## Description of the task
The lines below are to be quoted exactly, from the first through the one that contains "Open the New".
------ Provided material
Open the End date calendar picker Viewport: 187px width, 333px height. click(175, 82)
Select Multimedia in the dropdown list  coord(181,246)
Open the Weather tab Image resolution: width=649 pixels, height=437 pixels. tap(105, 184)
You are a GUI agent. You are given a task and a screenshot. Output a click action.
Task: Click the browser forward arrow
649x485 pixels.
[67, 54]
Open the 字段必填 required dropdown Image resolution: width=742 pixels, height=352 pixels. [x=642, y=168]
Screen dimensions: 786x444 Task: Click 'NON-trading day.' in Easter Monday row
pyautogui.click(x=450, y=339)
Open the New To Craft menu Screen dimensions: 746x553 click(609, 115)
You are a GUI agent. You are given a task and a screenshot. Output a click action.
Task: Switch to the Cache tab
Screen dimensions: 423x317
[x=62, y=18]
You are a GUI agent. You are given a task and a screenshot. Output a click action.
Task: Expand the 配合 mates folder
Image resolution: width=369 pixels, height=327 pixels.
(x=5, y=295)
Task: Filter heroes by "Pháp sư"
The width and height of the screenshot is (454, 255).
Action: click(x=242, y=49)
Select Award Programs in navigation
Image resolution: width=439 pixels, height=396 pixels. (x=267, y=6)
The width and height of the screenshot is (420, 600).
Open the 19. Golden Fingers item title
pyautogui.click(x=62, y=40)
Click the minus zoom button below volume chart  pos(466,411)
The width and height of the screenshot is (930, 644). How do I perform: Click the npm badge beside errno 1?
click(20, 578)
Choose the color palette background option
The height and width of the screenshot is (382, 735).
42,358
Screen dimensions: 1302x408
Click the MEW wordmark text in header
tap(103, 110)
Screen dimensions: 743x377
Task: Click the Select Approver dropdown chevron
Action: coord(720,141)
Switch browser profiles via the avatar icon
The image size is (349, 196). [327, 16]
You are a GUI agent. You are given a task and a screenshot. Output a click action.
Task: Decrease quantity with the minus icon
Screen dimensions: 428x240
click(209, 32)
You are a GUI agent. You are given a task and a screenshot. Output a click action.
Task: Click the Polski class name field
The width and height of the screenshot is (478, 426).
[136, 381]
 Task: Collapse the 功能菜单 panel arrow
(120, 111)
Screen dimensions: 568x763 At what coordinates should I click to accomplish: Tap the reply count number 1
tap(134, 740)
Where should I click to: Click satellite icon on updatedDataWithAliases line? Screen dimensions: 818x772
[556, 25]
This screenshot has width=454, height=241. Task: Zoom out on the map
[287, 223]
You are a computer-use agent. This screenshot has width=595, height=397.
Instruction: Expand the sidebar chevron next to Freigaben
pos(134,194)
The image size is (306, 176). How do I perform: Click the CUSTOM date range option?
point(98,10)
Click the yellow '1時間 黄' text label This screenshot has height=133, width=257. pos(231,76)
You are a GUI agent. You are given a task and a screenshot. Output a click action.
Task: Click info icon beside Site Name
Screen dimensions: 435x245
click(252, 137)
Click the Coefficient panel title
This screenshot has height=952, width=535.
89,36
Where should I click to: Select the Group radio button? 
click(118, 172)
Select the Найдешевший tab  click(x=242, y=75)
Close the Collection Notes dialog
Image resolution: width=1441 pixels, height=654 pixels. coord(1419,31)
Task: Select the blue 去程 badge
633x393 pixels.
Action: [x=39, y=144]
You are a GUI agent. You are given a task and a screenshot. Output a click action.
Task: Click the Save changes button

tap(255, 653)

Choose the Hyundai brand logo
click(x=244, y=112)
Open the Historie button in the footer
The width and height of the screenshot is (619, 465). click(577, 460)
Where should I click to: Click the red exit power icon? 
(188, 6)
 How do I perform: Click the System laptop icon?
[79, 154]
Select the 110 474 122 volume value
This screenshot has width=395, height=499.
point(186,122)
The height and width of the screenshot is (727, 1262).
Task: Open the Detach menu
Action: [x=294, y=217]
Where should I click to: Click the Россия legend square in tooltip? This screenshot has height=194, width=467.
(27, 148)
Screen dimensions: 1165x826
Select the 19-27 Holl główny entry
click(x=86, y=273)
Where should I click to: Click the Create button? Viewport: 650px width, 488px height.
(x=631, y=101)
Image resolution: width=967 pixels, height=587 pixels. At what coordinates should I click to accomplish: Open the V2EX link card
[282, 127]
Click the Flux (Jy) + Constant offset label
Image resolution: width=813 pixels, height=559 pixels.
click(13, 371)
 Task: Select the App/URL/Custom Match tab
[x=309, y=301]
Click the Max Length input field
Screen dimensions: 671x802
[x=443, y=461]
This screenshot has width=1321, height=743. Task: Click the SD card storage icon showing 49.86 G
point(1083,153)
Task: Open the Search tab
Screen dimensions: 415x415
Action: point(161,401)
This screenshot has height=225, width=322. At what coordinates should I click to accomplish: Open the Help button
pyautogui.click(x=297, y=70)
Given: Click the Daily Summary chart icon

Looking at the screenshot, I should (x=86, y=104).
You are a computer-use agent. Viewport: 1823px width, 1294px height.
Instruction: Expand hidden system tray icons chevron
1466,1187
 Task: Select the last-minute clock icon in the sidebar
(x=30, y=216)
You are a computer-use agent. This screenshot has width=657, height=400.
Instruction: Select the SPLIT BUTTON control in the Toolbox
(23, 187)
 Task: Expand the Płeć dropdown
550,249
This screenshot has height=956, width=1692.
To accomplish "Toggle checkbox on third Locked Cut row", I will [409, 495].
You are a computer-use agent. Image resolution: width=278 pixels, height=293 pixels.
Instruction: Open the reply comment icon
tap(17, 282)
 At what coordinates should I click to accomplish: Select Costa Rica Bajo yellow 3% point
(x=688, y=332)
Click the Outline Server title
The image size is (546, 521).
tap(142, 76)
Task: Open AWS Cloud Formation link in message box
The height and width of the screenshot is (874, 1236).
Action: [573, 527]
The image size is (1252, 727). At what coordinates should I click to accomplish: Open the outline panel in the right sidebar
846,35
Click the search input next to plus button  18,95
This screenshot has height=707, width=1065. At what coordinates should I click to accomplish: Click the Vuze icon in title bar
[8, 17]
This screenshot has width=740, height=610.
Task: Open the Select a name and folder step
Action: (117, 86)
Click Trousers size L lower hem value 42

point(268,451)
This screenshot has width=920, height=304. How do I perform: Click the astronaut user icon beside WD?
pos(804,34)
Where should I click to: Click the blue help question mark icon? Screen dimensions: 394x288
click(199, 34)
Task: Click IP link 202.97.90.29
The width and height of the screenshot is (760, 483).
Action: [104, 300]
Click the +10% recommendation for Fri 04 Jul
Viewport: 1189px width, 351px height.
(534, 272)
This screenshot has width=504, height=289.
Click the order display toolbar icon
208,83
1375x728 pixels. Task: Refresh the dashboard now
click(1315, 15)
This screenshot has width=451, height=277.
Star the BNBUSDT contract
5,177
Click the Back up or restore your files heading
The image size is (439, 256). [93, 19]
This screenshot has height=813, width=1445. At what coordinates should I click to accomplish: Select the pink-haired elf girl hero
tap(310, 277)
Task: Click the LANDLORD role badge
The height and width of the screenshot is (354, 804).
------------
## Answer to the problem
Open the End date calendar picker Viewport: 187px width, 333px height. click(175, 82)
Select Multimedia in the dropdown list  coord(181,246)
Open the Weather tab Image resolution: width=649 pixels, height=437 pixels. tap(105, 184)
You are a GUI agent. You are given a task and a screenshot. Output a click action.
Task: Click the browser forward arrow
649x485 pixels.
[67, 54]
Open the 字段必填 required dropdown Image resolution: width=742 pixels, height=352 pixels. [x=642, y=168]
Screen dimensions: 786x444 Task: Click 'NON-trading day.' in Easter Monday row
pyautogui.click(x=450, y=339)
Open the New To Craft menu Screen dimensions: 746x553 click(609, 115)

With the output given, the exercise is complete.